Source document:

# Acrylic cutting services Toronto



## vincel892 (May 23, 2012)

Does anyone know where to have acrylic sheets cut in Toronto? I tried plasticworld and emplastics and they both only provide cutting services if the acrylic is purchased from them.


----------



## Kimchi24 (Mar 22, 2013)

isnt it possible to cut them with a saw blade?


----------



## CamH (Jan 5, 2014)

Kimchi24 said:


> isnt it possible to cut them with a saw blade?


You can cut them with a blade that has a tooth count of 80 or more. You can do it with a blade with a lesser tooth count but you risk chipping and melting. There are blades specific to acrylics but a regular melamine blade will be fine


----------



## Bullet (Apr 19, 2014)

Contact this forum member (J_T)!
He can do anything with acrylic

http://jtcustomacrylics.com/


----------



## vincel892 (May 23, 2012)

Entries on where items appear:
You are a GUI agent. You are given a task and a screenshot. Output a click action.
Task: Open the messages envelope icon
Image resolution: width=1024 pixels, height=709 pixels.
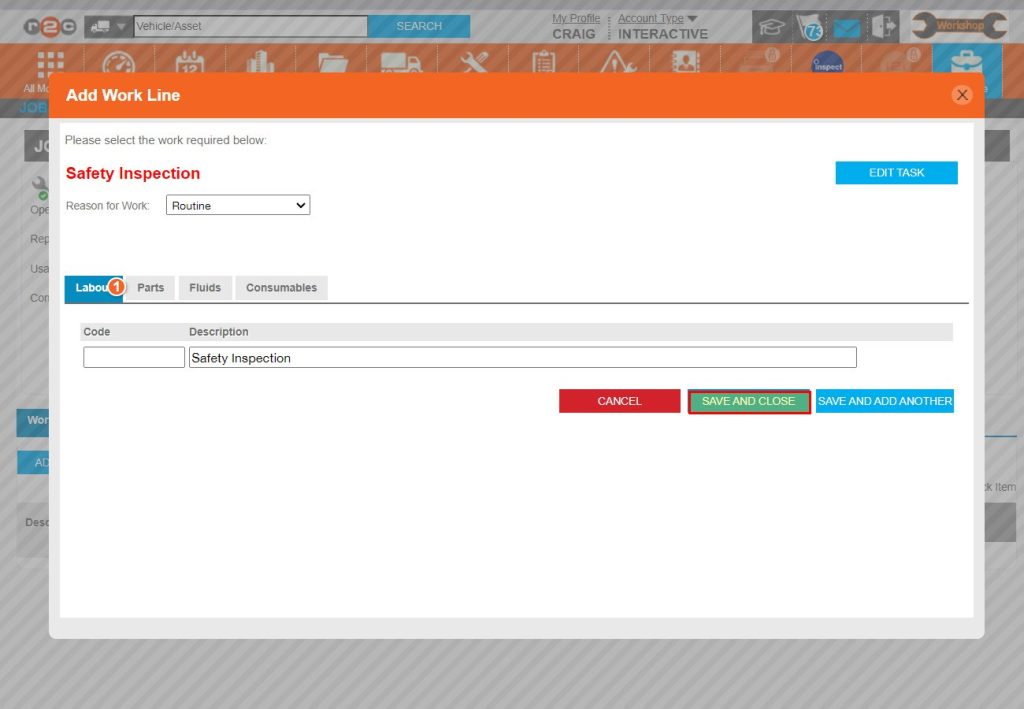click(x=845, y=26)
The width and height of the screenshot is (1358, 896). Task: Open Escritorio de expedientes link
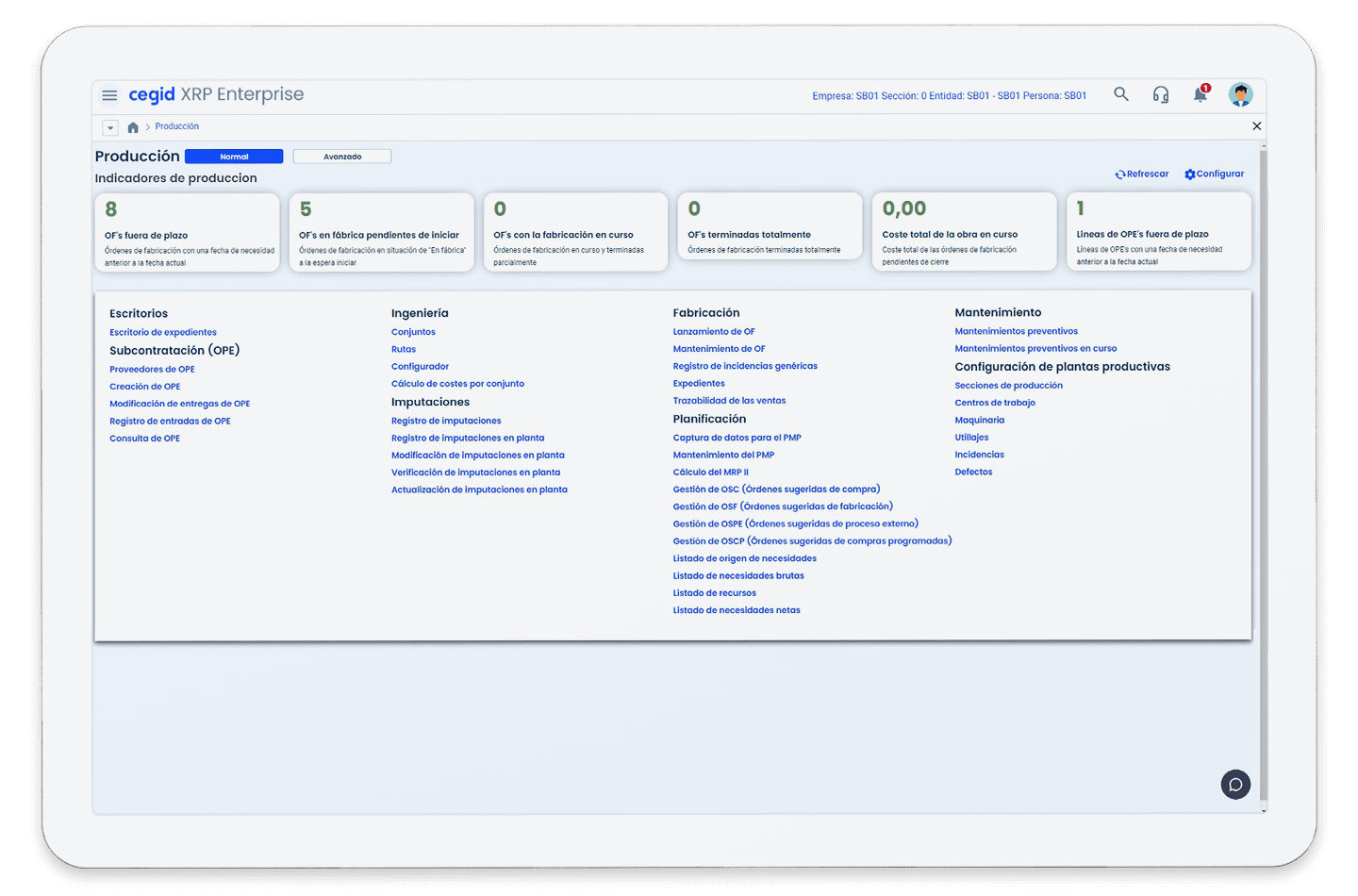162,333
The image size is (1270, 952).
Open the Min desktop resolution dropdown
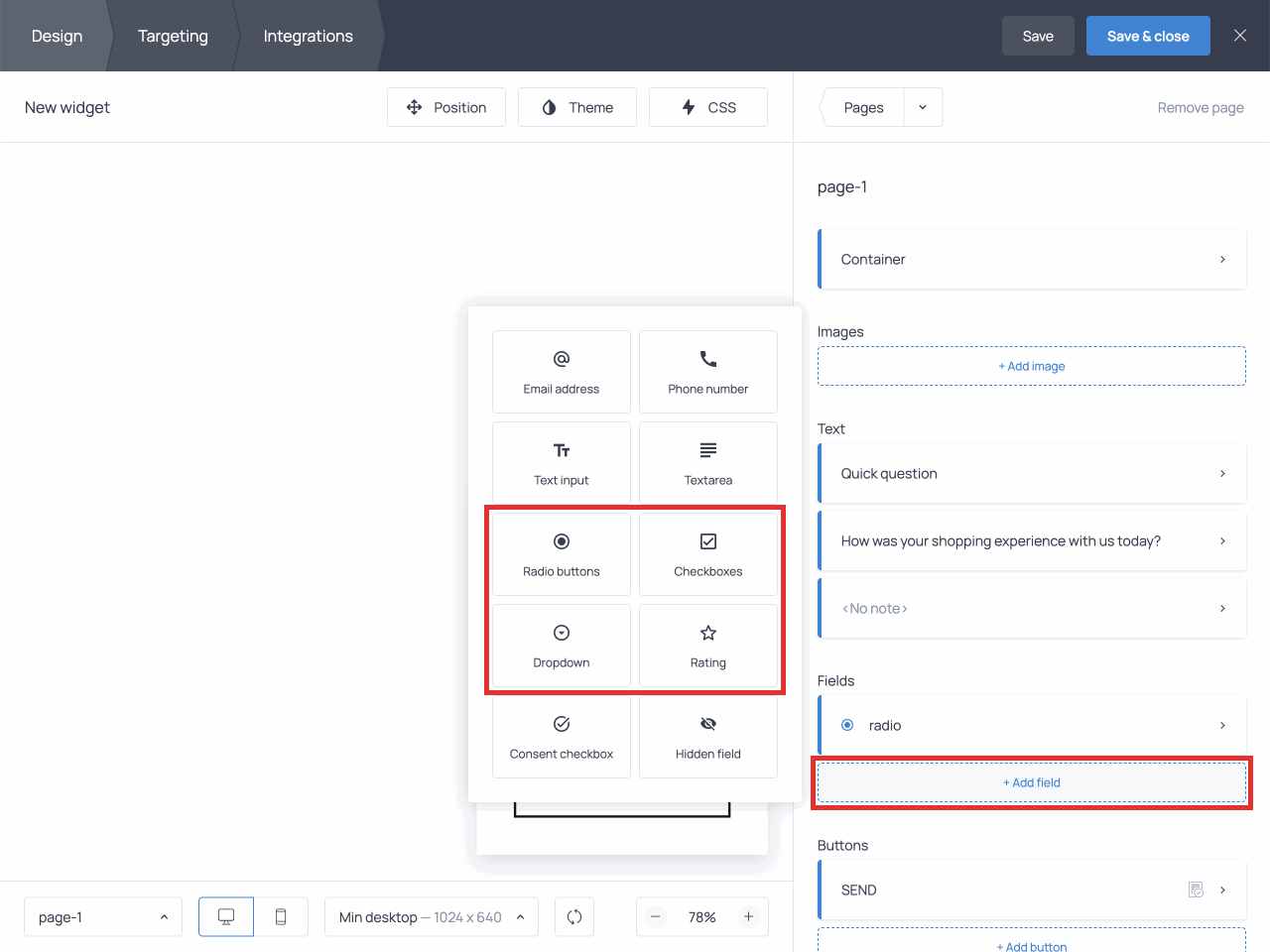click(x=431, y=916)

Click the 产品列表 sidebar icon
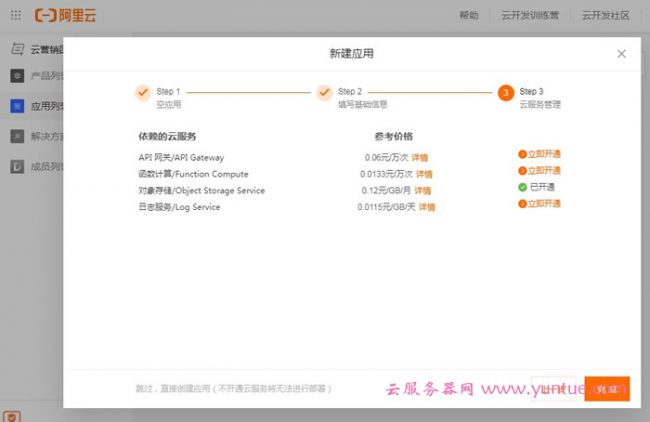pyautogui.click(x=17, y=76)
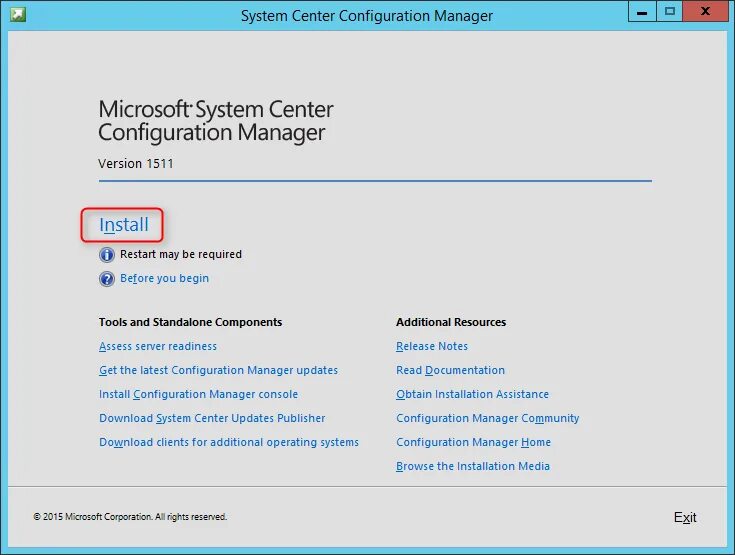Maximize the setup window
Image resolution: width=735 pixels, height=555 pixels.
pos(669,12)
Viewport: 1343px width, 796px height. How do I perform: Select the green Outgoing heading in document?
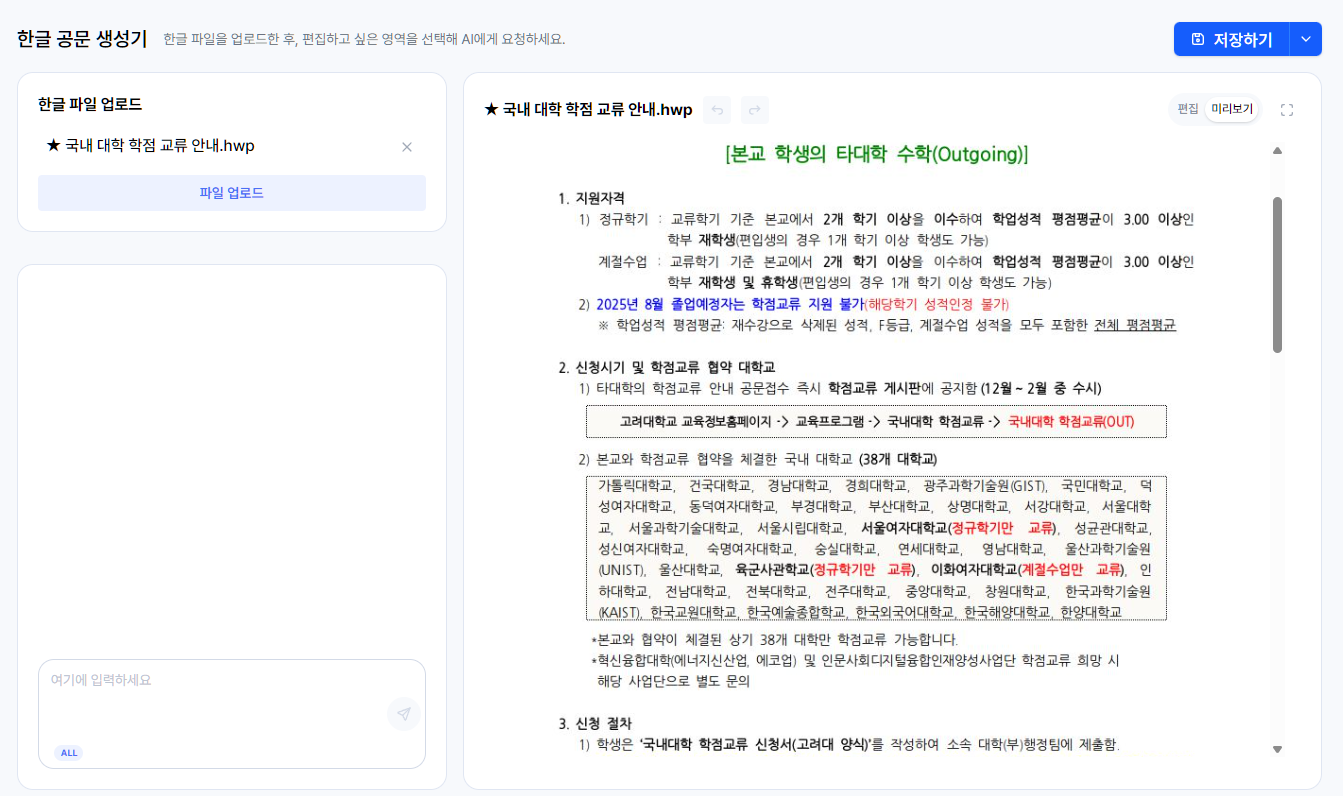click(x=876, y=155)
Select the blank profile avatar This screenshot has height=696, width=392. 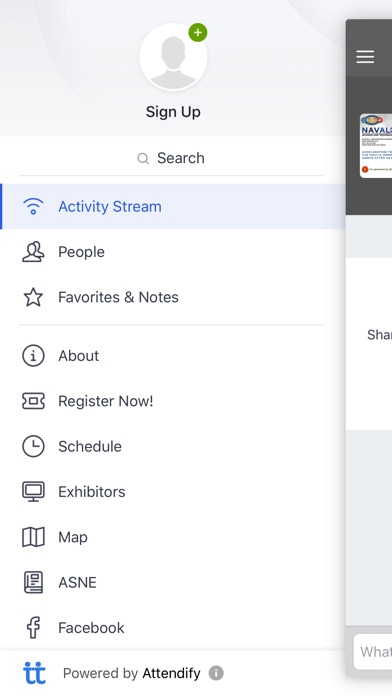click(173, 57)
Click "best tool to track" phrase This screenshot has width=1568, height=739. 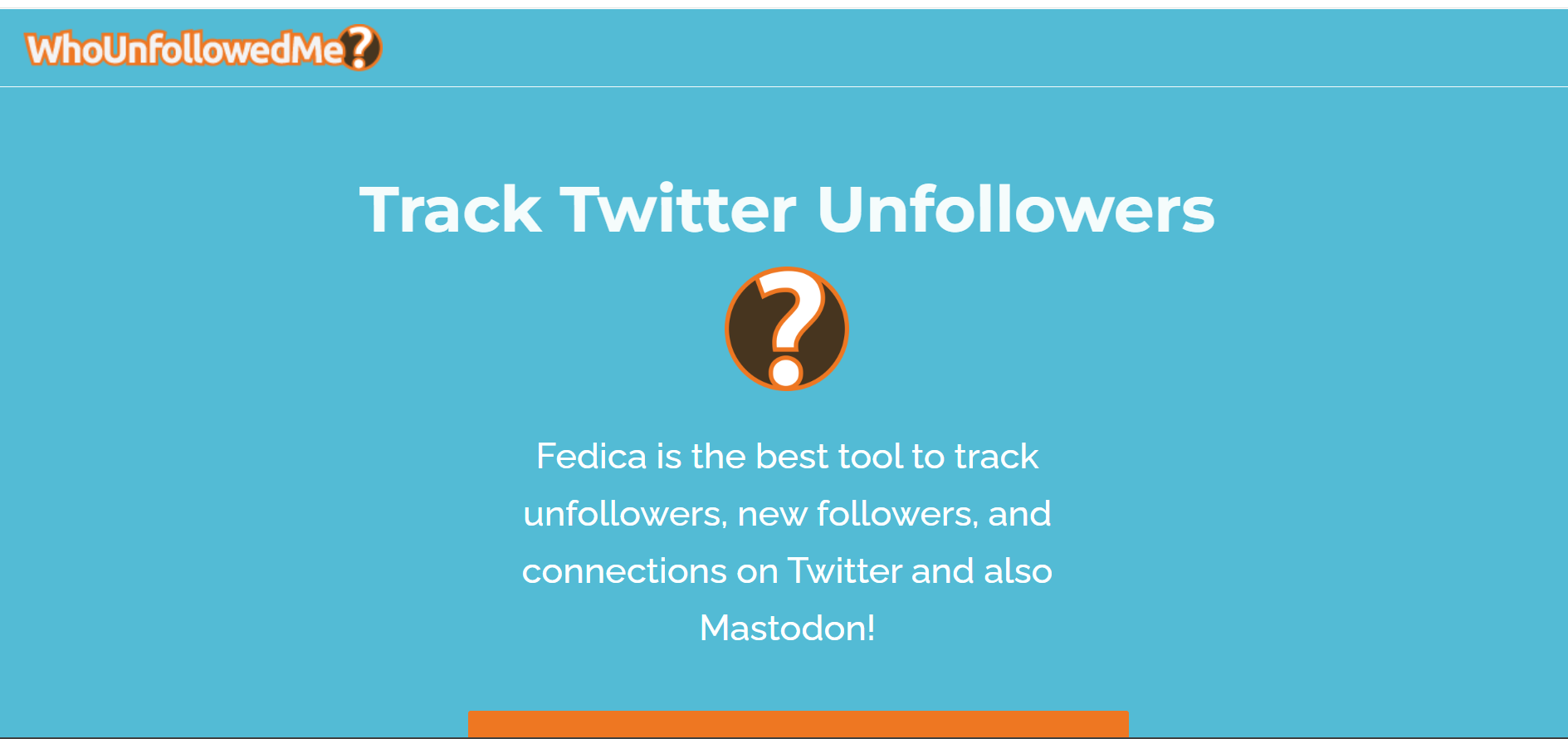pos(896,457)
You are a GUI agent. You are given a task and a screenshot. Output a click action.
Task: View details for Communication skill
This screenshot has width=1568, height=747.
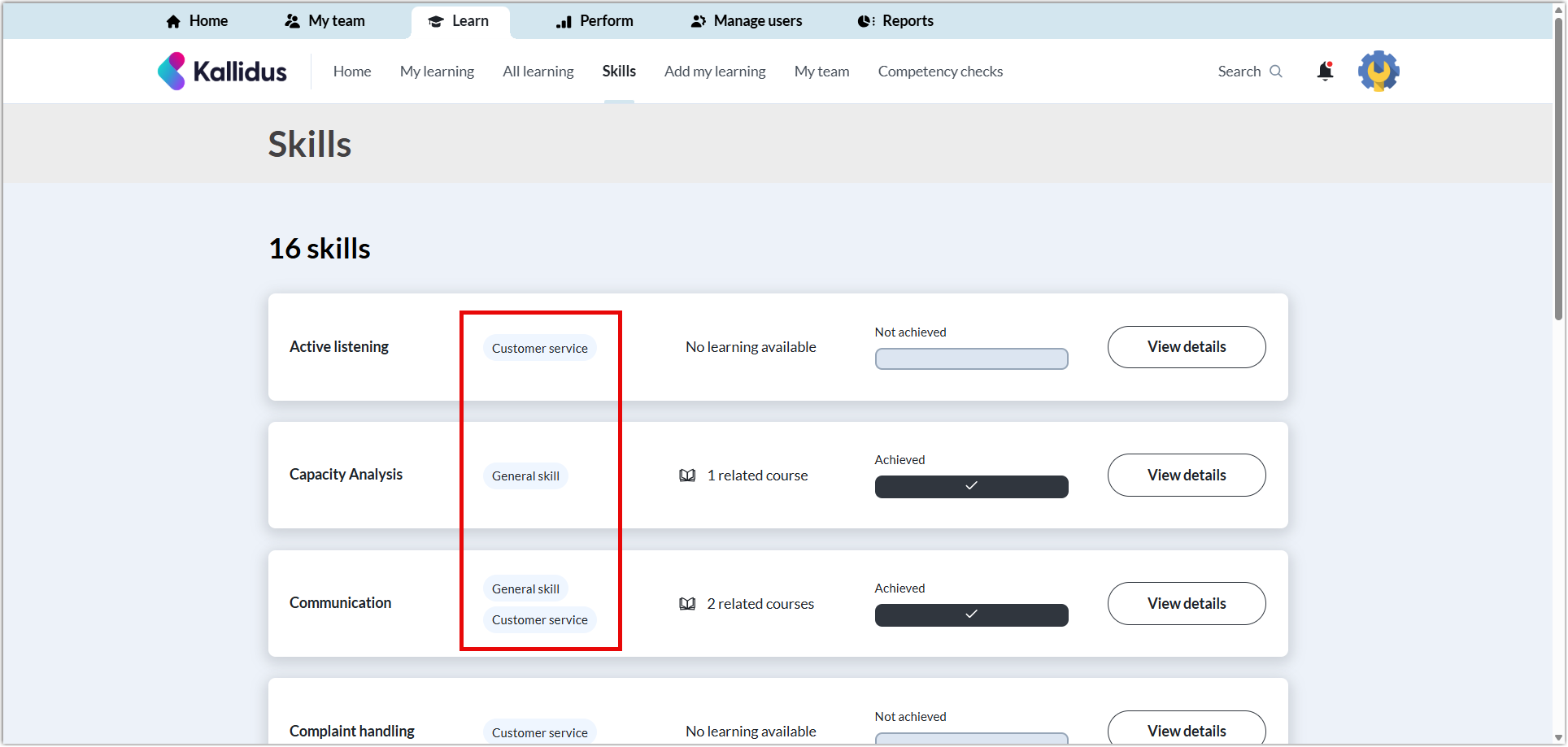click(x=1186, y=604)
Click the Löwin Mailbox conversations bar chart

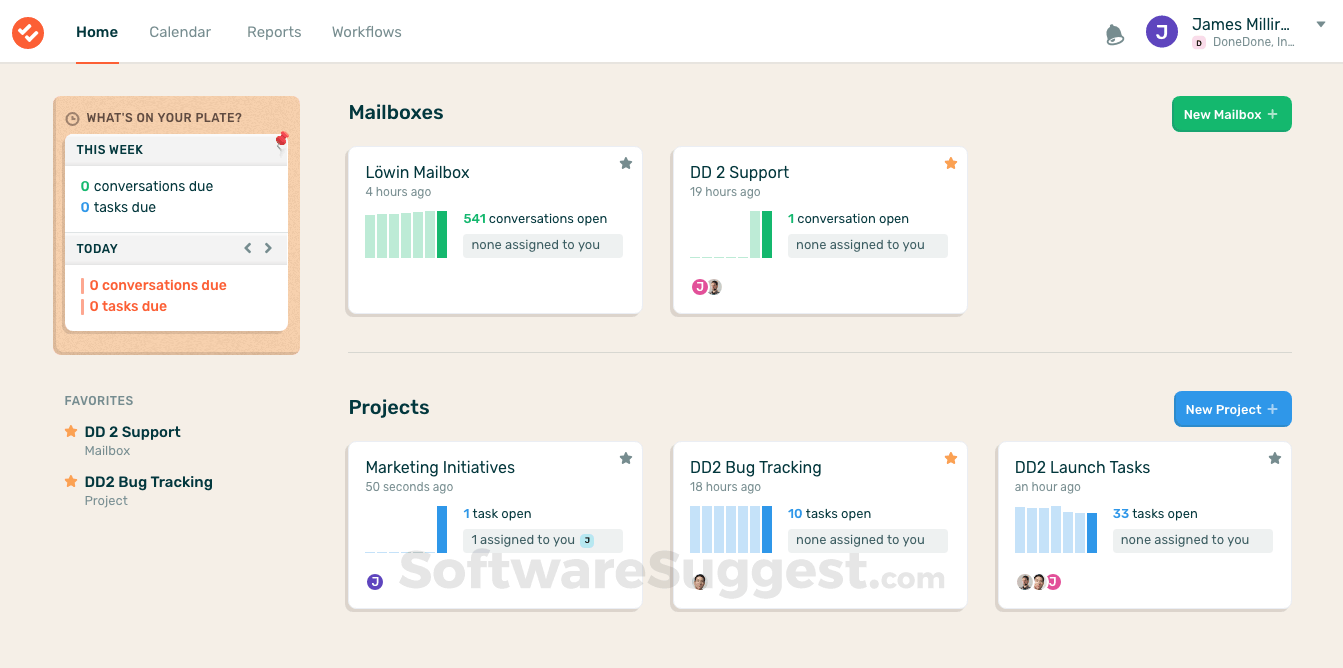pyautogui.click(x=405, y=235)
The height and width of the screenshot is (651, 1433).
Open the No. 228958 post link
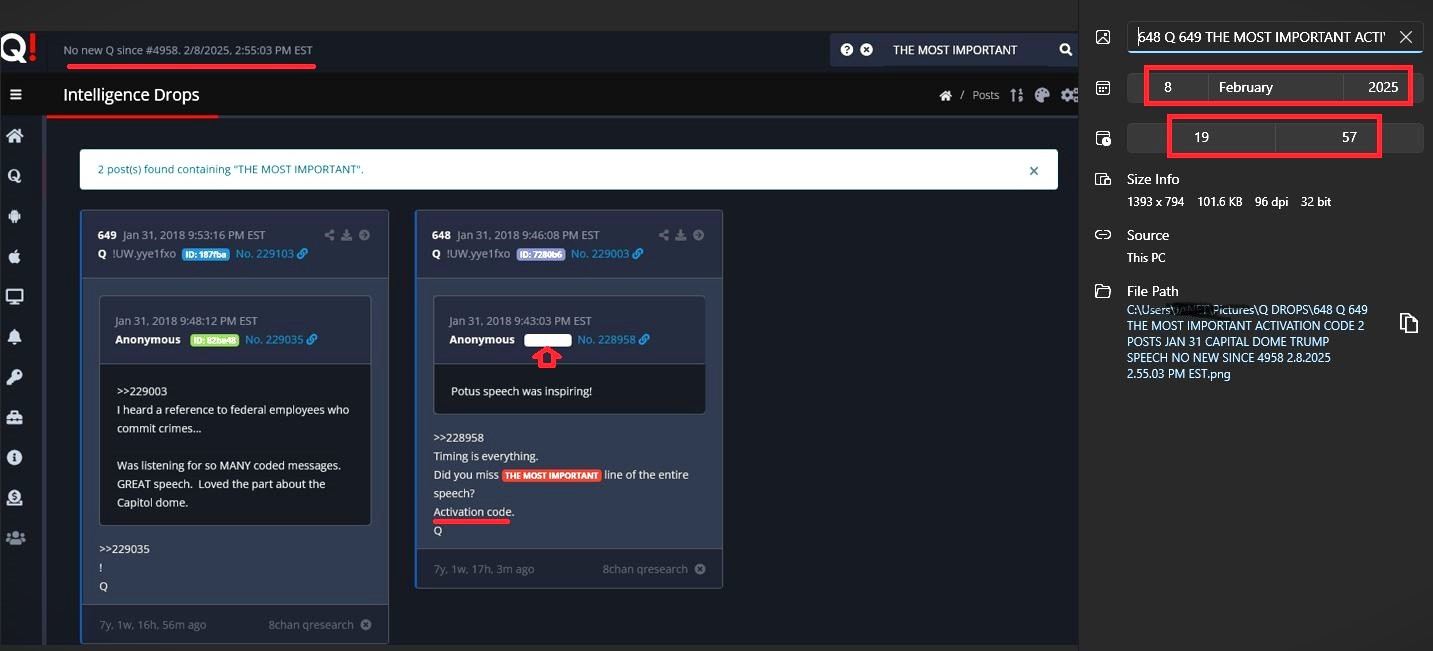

List of tasks:
**1.** Answer these questions using the forum thread on acrylic cutting in Toronto:
(a) Which two shops cut acrylic only when it was bought from them?
(b) What minimum blade tooth count is given for cutting the sheets?
(c) Which forum member does Bullet recommend contacting?
**2.** Extend the forum thread on acrylic cutting in Toronto, picking up right after its final line.

Final results:
**1.**
(a) plasticworld and emplastics
(b) 80
(c) J_T

**2.**
Thanks @CamH and @Bullet. Will look up these options 

Sent from my SM-N920W8 using Tapatalk


----------



## BillD (Jun 5, 2006)

Acrylic can be scored and snapped, much like glass.


----------



## vincel892 (May 23, 2012)

BillD said:


> Acrylic can be scored and snapped, much like glass.


I believe that only works for thinner sheets? Mine are about 1cm thick.


----------



## BillD (Jun 5, 2006)

I have used that method of cutting 1/4" thick acrylic. I have also seen dozens of pieces cut on a table saw. The edge is a little rough but easily smoothed.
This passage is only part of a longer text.